The second part of the study includes an analysis of 67 U.S. data centers with a minimum size of 2,500 square feet, delving into the direct, indirect and opportunity costs associated with data center outages.
Downtime costs are increasing
The Cost of Downtime study quantifies the costs of an unplanned data center outage at slightly more than $7,900 per minute, which is a 41 percent increase from the $5,600 it was in 2010. Total data center outages averaged a recovery time of 119 minutes, equating to about $901,500 in total costs.
Partial outages, or those limited to certain racks, averaged 56 minutes in length and costs were approximately $350,400.
Outages are less frequent
An overwhelming majority of 2013 Causes of Downtime survey respondents reported having experienced an unplanned data center outage in the past 24 months (91 percent).

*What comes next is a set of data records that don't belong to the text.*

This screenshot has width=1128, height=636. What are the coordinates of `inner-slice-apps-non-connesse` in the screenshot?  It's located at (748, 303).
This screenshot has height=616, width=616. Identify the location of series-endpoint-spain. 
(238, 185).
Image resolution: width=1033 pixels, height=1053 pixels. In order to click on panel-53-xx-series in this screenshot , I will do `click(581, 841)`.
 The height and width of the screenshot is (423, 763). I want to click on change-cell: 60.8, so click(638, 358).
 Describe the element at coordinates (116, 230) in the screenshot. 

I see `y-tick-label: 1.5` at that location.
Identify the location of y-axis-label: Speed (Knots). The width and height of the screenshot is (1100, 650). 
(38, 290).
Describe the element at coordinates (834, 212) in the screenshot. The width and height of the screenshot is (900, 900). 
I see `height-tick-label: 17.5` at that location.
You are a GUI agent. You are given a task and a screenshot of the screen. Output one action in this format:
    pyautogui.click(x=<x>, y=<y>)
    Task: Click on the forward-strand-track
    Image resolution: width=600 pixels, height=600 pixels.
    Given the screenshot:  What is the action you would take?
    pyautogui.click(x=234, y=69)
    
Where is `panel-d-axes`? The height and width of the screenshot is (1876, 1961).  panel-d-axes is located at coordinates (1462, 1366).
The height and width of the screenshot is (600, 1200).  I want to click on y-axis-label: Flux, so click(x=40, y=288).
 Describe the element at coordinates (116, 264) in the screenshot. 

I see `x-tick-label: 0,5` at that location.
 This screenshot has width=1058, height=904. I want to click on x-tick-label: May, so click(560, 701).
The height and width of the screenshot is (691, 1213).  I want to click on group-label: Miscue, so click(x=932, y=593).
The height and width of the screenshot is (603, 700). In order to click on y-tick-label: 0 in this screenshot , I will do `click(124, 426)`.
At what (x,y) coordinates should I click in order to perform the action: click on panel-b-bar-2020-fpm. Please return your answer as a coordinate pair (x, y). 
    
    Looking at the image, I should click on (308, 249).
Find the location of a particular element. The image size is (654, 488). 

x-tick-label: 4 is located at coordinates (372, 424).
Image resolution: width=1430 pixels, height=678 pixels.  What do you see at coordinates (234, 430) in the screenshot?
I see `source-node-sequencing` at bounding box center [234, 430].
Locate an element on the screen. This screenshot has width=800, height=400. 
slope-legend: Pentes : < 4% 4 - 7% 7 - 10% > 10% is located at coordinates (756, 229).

This is a slight decrease from the 95 percent of respondents in the 2010 study who reported unplanned outages.
Regarding the frequency of outages, respondents experienced an average of two complete data center outages during the past two years. Partial outages, or those limited to certain racks, occurred six times in the same timeframe. The average number of device-level outages, or those limited to individual servers was the highest at 11. These durations have declined slightly from 2010 findings (complete: 2.5, partial: 7, device level: 10).
Root causes of downtime
The most frequently cited total expense of unplanned outages in the Cost of Downtime study includes:
- IT equipment failure ($959, 000)
- Cyber crime ($882,000)
- UPS system failure ($478,000)
- Water, heat or CRAC failure ($517,000)
- Generator failure ($501,000)
- Weather incursion ($436,000)
- Accidental/human error ($380,000)
Common causes of outages
Eighty-three percent of survey respondents in the Causes of Downtime study said they knew the root cause of the unplanned outage. The most frequently cited root causes of outages include:
- UPS battery failure (55 percent)
- Accidental EPO/ human error (48 percent)
- UPS capacity exceeded (46 percent)
- Cyber attack (34 percent)
- IT equipment failure (33 percent)
- Water incursion (32 percent)
- Weather related (30 percent)
- Heat related/CRAC failure (29 percent)
- UPS equipment failure (27 percent)
- PDU/circuit breaker failure (26 percent)
Fifty-two percent believe all or most of the unplanned outages could have been prevented.
Minimizing cost and defying downtime
While eliminating downtime altogether is a difficult and somewhat challenging undertaking, the studies did identify common attitudes and behaviors for reducing costs:
- Consider data center availability the highest priority above all others, including cost minimization and improving energy efficiency.
- Utilize all best practices in data center design and redundancy to maximize availability.
- Dedicate ample resources to bring the data center up and running in case of an unplanned outage.
- Have complete support from senior management on efforts to prevent and manage unplanned outages.
- Regularly test generators and switchgear to ensure emergency power in case a utility outage does occur.
- Regularly test or monitor UPS batteries.
- Implement data center infrastructure management (DCIM).